MacMillan has some strong demographic winds at his back. As 77 million baby boomers sail into their golden years, their joints are beginning to wear out. And unlike their parents, they're unwilling to hang up their skis and adopt sedentary lifestyles eased by ice packs and ibuprofen. "They don't want to be told to stop doing their activities," says MacMillan, 43. "They want to get [new joints] early in life rather than sitting on the sidelines."
When MacMillan became CEO, however, Stryker wasn't taking full advantage of this opportunity. Growth in sales of knees, hips, and other joints, which account for about 60% of Stryker's business, was down several percentage points from the torrid 23% growth in 2003. And there were relatively few innovations in the pipeline.
MacMillan acted swiftly. Within days of taking the helm he replaced the chief of the orthopedics division with someone he trusted to motivate the sales force. At the same time, to stoke the product pipeline, he hiked spending on research and development. In 2006, R&D jumped 14%, to $324 million. That's 6% of sales, up from 4.8% in 2002.
The changes are starting to pay off in products such as Stryker's Triathlon knee system. This compact implant was introduced in late 2004, but it didn't catch on as quickly as MacMillan had hoped. So Stryker revamped the marketing strategy, instructing salespeople to pitch the knee as an ideal implant for women, whose knees are typically smaller, and who might be attracted by the idea of a custom fit. The message resonated with patients such as Judy Webster, who had both her knees replaced with Triathlons last year. "Women come in different shapes and sizes than men," says Webster, 59, whose knees had been worn down by rheumatoid arthritis. She is now virtually free of pain, she says, and hopes to restart her career as a special education teacher. Stryker doesn't break out sales of individual products, but MacMillan says the strong response to Triathlon helped push Stryker's U.S. knee sales up 16% in 2006.
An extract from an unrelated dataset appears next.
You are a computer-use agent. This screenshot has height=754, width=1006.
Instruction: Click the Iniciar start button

Triathlon is part of a push at Stryker to carve out new market niches in orthopedics. The company has recently entered the field of hip resurfacing, a new technique that doctors use to reshape and cap part of the hip rather than replacing it outright. Although orthopedic surgeons are debating the effectiveness of the procedure, MacMillan defends it as an important new choice for patients. "Some younger patients don't want to go through the agony of a full hip replacement," he says. Stryker launched its own hip resurfacing device overseas in January. It hopes to launch a second product in the U.S. this year, developed by Corin Group, pending a verdict from the Food & Drug Administration.
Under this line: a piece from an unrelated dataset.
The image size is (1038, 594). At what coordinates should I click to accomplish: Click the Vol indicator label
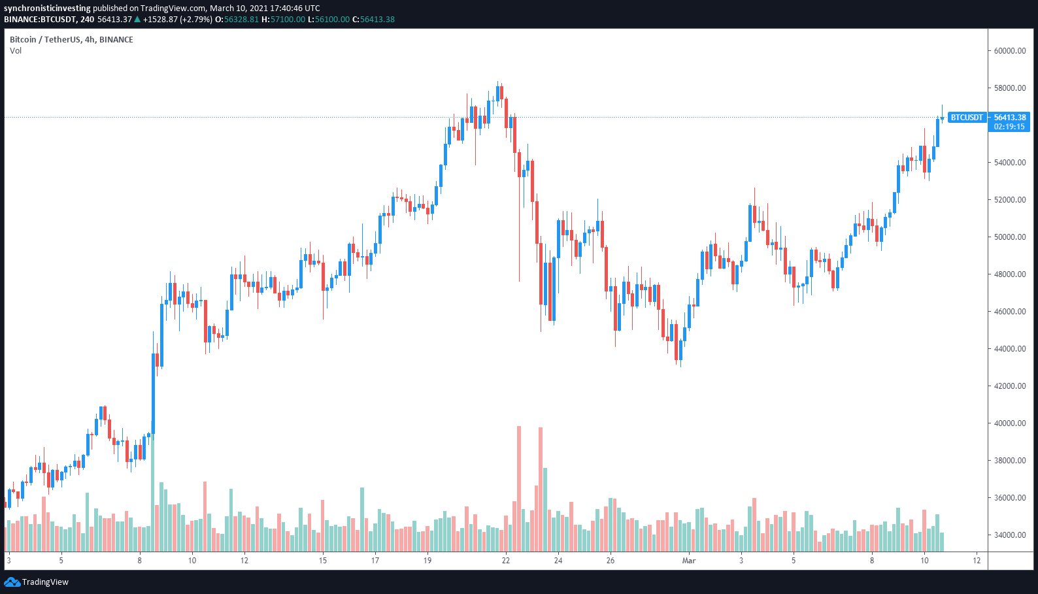pos(16,51)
All this slicing and dicing of the orthopedic surgery market hasn't met with uniform approval, however. Devices such as the Triathlon are more expensive than older technologies, prompting some protest from the hospitals that buy them. Dr. Kevin J. Bozic, assistant professor of orthopedic surgery and health policy at the University of California at San Francisco, says his hospital has shied away from gender-specific knees and other newfangled implants. He estimates that the overall cost of hip and knee implants has doubled over the past dozen years. "We don't think the incremental change in the technology justifies the cost," he says. Such reactions worry some Wall Street analysts because downward pressure on prices could stall Stryker's momentum. "There is push-back already," says Michael N. Weinstein, an analyst at JPMorgan Securities Inc. (JPM).
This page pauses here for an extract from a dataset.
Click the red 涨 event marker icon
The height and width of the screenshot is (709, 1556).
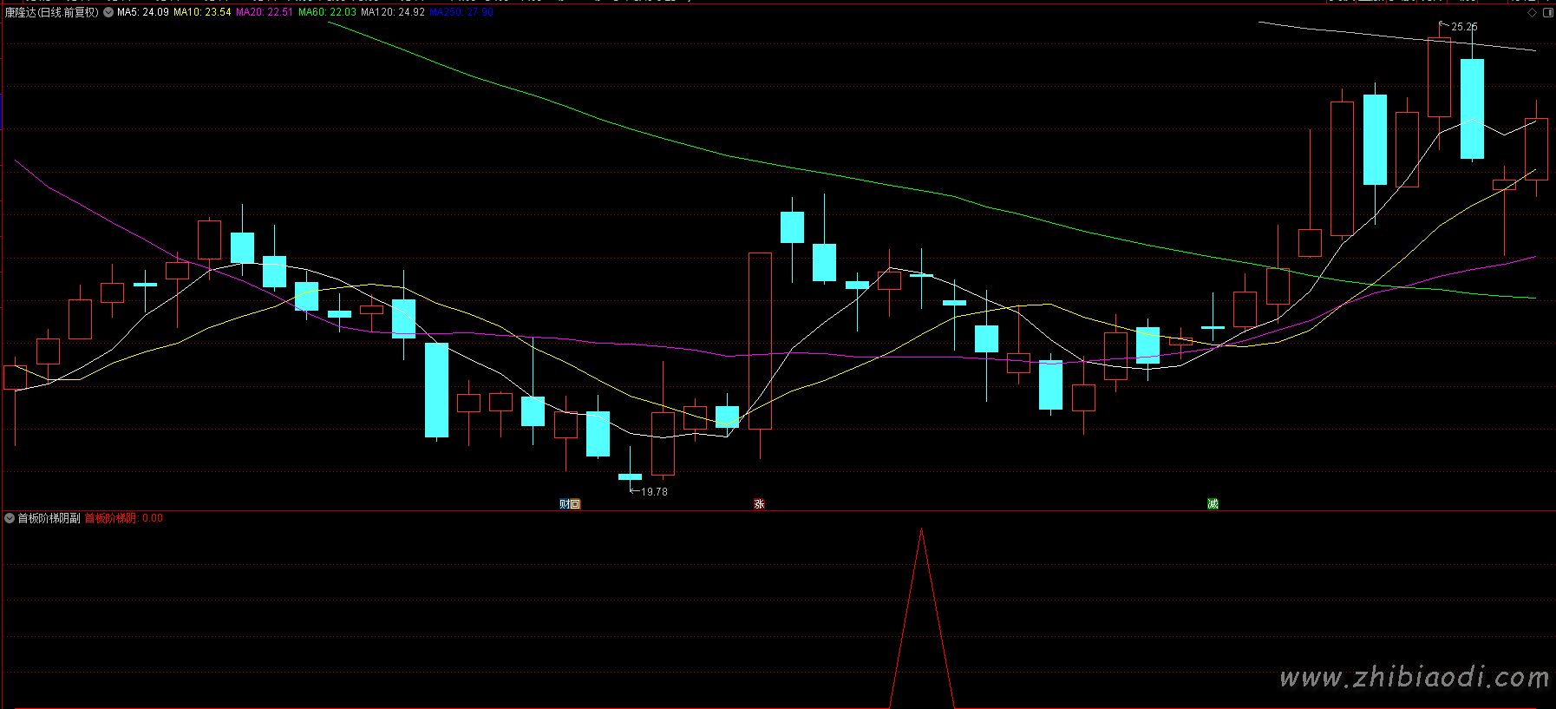[759, 504]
Stryker is spreading its bets. Last year it paid $50 million for Sightline Technologies Ltd. in Haifa, Israel, which makes flexible endoscopes, tiny cameras for procedures such as colonoscopies. Weinstein estimates that Stryker will generate $800 million in free cash flow this year, and MacMillan says he'll use some of Stryker's war chest to make other small acquisitions. Increasing the breadth of the product selection will help Stryker win the confidence of price-wary hospitals. "They can say: 'We'll provide all your hips and knees, and we can set up your operating room cameras,'" says Jeffrey D. Johnson, an analyst for Robert W. Baird & Co. "That's a powerful negotiating stance." And it's a more comfortable position for MacMillan, as he strives to preserve the legacy he was handed.